No, el costo representado por la sangre no sólo corresponde al castigo físico, sino también al quebrantamiento espiritual que Jesús sufrió por nuestra causa. Esa copa llena de la ira y la justicia divina, cuya sola imagen le había causado tanta angustia como para sudar gotas de sangre en Getsemaní, el Señor la bebió entera en la cruz. Nuestro perdón costó el más alto precio que jamás alguien pagó.
Siervos perdonadores
Toda esta vuelta por lo que significa el perdón de Dios apunta a un solo objetivo: que aprendamos la lección que Jesús quiso enseñar con su parábola de los dos deudores: el rey te lo ha perdonado todo, aun cuando le costó la sangre de su propio hijo hacerlo. No vayas tú a terminar ahorcando a otra persona porque te molestó su actitud a la hora de almuerzo.
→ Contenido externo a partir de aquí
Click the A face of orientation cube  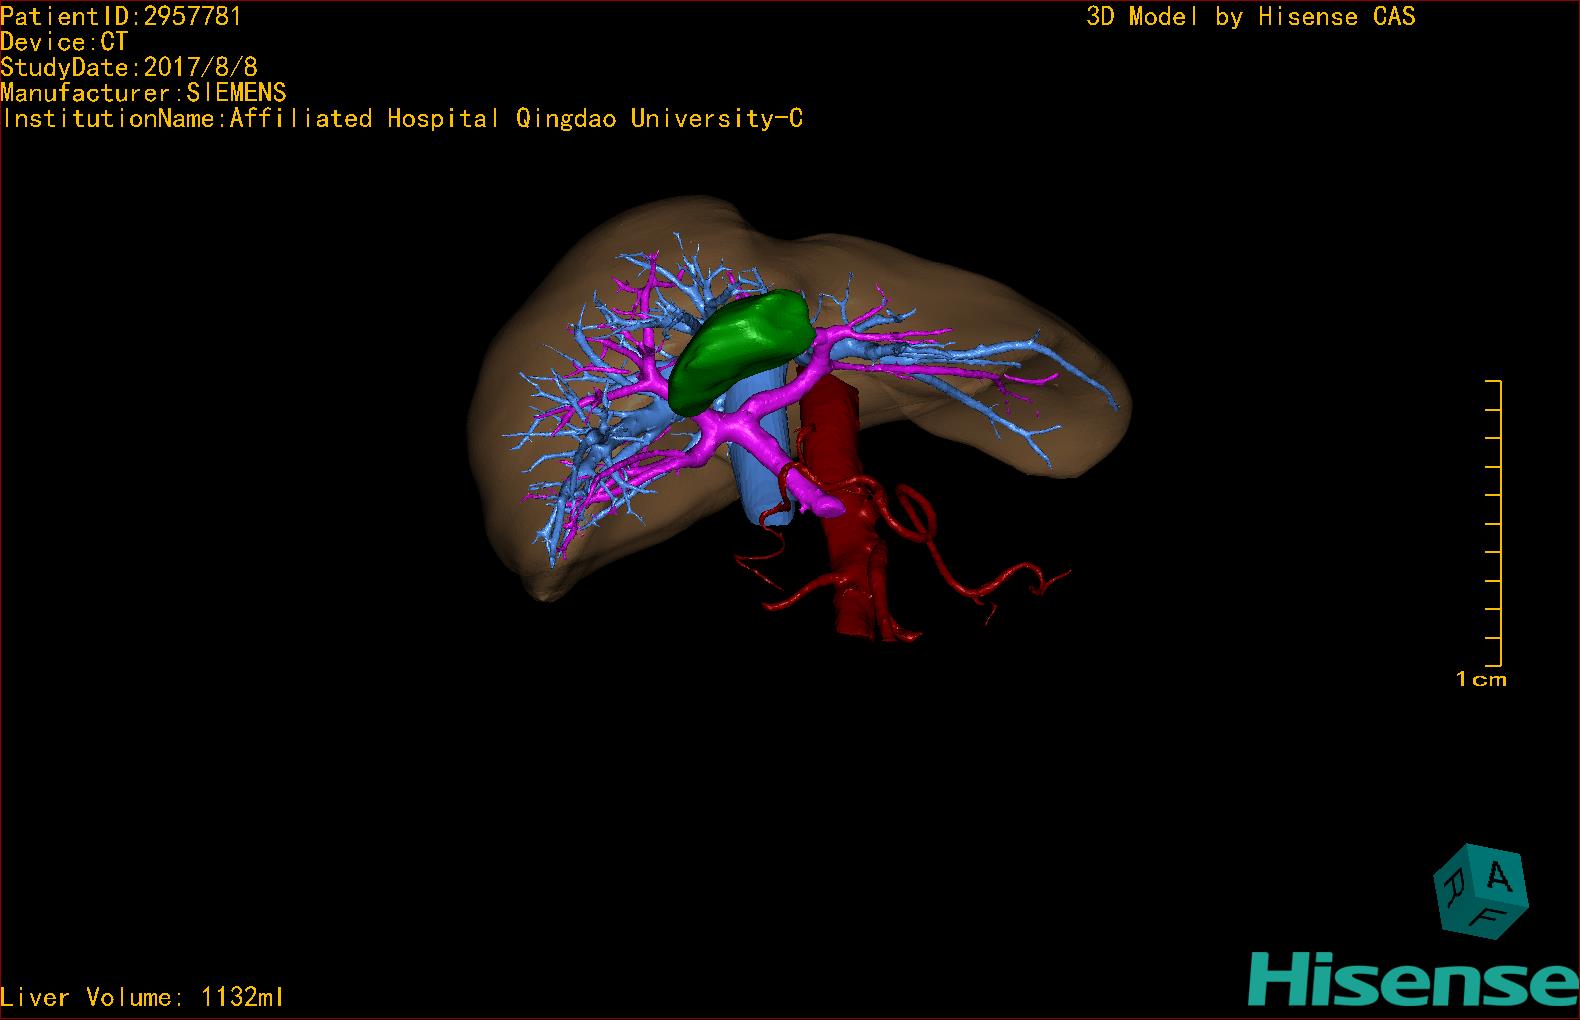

Fuera de broma, las palabras del rey en la historia probablemente representan lo que Dios desea para nosotros: Yo te perdoné, y asumí el dolor insoportable que costaba ese perdón en la cruz. Espero que tú hagas lo mismo por otros, sabiendo que el dolor será mucho menor, y mucho más fácil de cargar. Y con lo duro que puede ser a veces, si perdonas a otros, podrás ver el perdón de la cruz fluyendo en tu vida en abundancia, limpiando todo lo malo y acercándote a una relación más cercana conmigo.